* [Work required] Go to the line below containing "tutup (60, 28)" and print exactly from there through the line containing "[Tweet Ini] (249, 1388)", both included. Print nothing else.

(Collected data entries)

■ ■ ■

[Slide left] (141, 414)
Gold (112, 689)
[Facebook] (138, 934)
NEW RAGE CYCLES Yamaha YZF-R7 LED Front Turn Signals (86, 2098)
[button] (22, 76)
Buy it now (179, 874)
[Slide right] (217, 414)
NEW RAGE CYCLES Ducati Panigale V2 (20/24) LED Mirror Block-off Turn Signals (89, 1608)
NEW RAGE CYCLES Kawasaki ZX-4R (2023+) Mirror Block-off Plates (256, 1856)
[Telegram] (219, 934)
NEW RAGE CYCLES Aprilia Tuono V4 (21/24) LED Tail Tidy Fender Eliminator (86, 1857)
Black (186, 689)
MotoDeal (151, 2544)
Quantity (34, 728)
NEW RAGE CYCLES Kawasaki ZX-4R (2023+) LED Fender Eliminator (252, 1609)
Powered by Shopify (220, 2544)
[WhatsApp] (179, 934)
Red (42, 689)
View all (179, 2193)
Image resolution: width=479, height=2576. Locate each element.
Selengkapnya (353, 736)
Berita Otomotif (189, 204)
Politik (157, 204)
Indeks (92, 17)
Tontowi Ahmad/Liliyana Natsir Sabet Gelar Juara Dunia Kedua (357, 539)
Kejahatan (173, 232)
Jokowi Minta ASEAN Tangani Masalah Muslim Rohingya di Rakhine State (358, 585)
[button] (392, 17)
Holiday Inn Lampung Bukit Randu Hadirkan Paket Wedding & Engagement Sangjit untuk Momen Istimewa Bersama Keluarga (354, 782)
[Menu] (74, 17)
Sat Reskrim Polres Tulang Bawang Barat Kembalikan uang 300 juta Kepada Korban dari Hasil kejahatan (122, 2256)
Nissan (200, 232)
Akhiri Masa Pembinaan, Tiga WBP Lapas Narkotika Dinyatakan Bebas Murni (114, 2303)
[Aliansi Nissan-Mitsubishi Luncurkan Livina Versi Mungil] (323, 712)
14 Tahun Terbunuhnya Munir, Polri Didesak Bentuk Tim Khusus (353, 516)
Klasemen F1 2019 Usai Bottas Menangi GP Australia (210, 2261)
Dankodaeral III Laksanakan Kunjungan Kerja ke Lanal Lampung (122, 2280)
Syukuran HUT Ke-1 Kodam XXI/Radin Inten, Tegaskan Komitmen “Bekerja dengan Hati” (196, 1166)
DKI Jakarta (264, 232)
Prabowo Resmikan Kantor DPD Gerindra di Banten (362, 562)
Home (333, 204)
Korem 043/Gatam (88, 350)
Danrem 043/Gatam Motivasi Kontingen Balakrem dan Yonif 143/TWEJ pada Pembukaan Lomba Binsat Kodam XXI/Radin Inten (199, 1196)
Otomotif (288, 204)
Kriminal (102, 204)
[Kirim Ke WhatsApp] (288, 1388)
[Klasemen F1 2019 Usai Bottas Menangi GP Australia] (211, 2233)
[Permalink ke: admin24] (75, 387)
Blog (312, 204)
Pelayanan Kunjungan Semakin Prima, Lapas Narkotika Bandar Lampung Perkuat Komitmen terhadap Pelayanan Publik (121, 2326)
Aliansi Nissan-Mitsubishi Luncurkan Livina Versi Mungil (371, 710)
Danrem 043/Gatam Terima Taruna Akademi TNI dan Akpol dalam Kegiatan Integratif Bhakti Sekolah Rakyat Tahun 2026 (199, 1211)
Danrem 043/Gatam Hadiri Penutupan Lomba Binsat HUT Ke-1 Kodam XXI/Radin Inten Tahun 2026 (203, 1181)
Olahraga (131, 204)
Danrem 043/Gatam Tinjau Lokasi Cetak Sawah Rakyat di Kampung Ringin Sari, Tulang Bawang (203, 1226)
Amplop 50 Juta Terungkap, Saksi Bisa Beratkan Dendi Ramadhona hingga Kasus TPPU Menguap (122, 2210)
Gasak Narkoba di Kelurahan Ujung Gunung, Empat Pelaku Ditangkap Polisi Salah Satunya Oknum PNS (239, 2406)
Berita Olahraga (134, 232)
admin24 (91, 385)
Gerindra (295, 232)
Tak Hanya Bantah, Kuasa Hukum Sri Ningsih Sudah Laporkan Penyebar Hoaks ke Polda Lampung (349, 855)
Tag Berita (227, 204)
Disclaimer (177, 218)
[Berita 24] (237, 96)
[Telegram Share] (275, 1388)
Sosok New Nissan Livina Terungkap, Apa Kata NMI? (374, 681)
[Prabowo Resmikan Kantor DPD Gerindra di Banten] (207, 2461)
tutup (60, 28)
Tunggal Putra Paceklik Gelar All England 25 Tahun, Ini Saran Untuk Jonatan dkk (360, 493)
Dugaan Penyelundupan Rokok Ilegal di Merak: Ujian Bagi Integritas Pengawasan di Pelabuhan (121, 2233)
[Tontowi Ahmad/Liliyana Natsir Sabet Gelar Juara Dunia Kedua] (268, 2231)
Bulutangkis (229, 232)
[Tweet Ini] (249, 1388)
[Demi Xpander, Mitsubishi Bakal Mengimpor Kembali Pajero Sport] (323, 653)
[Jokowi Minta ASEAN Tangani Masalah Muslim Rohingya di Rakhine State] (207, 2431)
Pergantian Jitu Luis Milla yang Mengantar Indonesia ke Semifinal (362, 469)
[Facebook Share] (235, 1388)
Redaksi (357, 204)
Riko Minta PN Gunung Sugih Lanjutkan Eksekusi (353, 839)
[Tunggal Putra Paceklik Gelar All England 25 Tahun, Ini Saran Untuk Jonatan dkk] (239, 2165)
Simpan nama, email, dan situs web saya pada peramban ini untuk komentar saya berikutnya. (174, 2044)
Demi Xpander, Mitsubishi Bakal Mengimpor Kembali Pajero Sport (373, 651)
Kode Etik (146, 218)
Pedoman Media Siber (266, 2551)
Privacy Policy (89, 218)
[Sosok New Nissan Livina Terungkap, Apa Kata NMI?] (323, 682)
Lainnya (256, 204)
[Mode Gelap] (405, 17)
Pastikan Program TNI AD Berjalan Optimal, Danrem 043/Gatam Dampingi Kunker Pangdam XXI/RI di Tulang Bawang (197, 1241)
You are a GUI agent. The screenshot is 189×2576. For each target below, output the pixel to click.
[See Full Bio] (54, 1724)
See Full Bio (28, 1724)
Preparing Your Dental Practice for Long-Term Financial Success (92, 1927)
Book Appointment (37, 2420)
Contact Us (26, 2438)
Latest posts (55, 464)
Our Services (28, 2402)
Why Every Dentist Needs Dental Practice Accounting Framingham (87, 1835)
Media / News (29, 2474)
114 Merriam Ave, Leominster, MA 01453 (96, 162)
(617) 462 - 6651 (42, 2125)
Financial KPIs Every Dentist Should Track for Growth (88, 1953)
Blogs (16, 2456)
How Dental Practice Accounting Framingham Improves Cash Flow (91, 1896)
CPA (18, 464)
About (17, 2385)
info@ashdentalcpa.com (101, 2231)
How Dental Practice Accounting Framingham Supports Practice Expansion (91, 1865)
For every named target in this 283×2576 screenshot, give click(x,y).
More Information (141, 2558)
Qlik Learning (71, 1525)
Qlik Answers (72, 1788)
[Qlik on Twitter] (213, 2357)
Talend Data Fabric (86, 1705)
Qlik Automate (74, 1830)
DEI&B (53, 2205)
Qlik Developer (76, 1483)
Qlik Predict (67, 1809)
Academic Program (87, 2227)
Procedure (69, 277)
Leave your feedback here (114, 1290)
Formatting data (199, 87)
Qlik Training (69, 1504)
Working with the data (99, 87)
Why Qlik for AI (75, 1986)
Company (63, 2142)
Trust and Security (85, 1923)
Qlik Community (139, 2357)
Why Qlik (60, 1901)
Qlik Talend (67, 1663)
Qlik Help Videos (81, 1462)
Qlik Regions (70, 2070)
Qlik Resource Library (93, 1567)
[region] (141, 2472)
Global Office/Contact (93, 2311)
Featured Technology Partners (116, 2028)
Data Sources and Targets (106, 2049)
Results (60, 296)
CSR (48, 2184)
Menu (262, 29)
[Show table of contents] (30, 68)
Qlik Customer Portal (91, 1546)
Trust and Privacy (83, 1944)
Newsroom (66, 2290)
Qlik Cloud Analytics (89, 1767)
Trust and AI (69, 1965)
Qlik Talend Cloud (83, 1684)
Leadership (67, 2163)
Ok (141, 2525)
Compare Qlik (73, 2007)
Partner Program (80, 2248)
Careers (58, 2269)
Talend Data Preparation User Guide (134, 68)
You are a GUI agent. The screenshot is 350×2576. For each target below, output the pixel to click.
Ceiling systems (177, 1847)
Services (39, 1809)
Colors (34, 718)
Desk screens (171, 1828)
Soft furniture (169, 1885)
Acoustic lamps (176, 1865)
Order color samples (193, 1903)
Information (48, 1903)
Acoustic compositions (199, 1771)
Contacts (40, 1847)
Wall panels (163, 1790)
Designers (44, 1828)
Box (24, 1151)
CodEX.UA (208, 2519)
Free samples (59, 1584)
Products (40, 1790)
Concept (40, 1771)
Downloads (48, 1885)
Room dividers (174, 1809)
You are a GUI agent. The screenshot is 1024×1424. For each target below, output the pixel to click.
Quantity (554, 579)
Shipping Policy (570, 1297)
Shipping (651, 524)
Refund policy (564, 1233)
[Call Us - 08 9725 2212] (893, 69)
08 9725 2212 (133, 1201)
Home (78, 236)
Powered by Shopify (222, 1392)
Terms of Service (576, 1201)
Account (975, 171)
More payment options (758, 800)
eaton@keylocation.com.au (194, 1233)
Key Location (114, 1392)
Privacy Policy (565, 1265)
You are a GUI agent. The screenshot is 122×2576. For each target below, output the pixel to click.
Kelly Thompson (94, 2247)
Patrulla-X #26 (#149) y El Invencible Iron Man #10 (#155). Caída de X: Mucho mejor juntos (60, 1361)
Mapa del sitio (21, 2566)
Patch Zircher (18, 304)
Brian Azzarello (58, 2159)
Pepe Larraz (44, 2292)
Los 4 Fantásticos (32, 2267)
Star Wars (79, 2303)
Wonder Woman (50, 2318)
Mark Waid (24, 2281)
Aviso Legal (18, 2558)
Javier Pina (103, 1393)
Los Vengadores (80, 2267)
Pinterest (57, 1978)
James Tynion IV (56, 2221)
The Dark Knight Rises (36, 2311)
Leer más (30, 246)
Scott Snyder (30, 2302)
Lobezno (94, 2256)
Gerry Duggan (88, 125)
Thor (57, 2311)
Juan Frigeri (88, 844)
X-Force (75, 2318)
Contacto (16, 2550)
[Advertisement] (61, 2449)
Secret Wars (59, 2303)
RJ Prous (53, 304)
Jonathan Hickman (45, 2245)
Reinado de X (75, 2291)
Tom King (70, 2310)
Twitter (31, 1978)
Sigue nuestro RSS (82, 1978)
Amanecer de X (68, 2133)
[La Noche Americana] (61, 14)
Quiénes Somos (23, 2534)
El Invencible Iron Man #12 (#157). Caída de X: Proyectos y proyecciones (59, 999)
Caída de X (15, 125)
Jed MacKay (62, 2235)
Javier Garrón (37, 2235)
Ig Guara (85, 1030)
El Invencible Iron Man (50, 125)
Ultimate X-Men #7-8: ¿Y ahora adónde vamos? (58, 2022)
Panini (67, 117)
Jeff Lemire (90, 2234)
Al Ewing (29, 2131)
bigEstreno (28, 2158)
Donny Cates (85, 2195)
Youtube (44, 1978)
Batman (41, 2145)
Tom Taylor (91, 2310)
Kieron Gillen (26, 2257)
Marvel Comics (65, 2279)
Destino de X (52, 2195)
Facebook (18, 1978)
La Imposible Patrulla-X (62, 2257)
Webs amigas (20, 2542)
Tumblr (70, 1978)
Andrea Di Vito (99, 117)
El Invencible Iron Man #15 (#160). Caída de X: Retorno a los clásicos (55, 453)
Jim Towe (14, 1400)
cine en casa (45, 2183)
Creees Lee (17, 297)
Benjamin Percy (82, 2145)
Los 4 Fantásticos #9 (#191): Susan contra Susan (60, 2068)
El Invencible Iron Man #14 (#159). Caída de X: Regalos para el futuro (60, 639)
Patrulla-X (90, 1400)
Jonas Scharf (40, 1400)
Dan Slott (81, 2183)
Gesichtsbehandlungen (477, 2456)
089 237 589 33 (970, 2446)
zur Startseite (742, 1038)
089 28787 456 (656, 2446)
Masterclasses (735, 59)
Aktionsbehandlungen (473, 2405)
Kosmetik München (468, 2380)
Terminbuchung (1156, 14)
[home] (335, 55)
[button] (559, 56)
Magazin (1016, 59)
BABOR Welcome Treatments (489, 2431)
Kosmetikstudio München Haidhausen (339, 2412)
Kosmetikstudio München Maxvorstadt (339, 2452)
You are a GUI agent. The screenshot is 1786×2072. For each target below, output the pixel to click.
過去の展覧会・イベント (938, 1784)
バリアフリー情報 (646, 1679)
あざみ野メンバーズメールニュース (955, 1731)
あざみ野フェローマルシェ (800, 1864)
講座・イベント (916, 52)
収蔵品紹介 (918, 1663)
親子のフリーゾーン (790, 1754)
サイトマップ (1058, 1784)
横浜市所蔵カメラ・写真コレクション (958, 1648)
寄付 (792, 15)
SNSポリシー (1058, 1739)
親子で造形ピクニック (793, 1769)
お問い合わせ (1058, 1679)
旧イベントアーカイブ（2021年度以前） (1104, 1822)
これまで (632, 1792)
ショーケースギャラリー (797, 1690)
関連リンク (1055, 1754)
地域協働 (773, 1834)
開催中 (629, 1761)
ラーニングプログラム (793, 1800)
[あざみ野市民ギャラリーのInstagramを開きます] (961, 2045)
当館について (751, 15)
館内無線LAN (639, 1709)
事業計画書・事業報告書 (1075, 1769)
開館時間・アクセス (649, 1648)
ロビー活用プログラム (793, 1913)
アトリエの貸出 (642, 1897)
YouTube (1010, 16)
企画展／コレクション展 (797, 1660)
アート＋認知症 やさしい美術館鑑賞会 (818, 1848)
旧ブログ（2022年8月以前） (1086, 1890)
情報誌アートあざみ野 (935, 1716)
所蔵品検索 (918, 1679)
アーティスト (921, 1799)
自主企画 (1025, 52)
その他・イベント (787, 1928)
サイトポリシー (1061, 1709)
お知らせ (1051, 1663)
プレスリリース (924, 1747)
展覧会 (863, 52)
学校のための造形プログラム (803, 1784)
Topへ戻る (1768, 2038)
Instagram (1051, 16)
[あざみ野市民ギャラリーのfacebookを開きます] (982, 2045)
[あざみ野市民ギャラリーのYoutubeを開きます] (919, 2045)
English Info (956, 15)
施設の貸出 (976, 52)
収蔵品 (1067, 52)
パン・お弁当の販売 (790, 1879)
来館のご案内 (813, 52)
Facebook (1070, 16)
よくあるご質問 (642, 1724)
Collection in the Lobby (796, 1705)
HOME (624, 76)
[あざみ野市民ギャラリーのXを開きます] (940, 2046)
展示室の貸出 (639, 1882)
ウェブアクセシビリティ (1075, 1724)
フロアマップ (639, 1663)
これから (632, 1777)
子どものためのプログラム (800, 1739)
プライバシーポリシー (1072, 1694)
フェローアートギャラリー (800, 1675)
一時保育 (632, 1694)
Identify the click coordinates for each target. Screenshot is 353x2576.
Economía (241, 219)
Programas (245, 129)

■ ■ ■

* [Response for this exercise]
tutup (60, 28)
Tunggal Putra Paceklik Gelar All England 25 Tahun, Ini Saran Untuk Jonatan dkk (360, 493)
Dugaan Penyelundupan Rokok Ilegal di Merak: Ujian Bagi Integritas Pengawasan di Pelabuhan (121, 2233)
[Tontowi Ahmad/Liliyana Natsir Sabet Gelar Juara Dunia Kedua] (268, 2231)
Bulutangkis (229, 232)
[Tweet Ini] (249, 1388)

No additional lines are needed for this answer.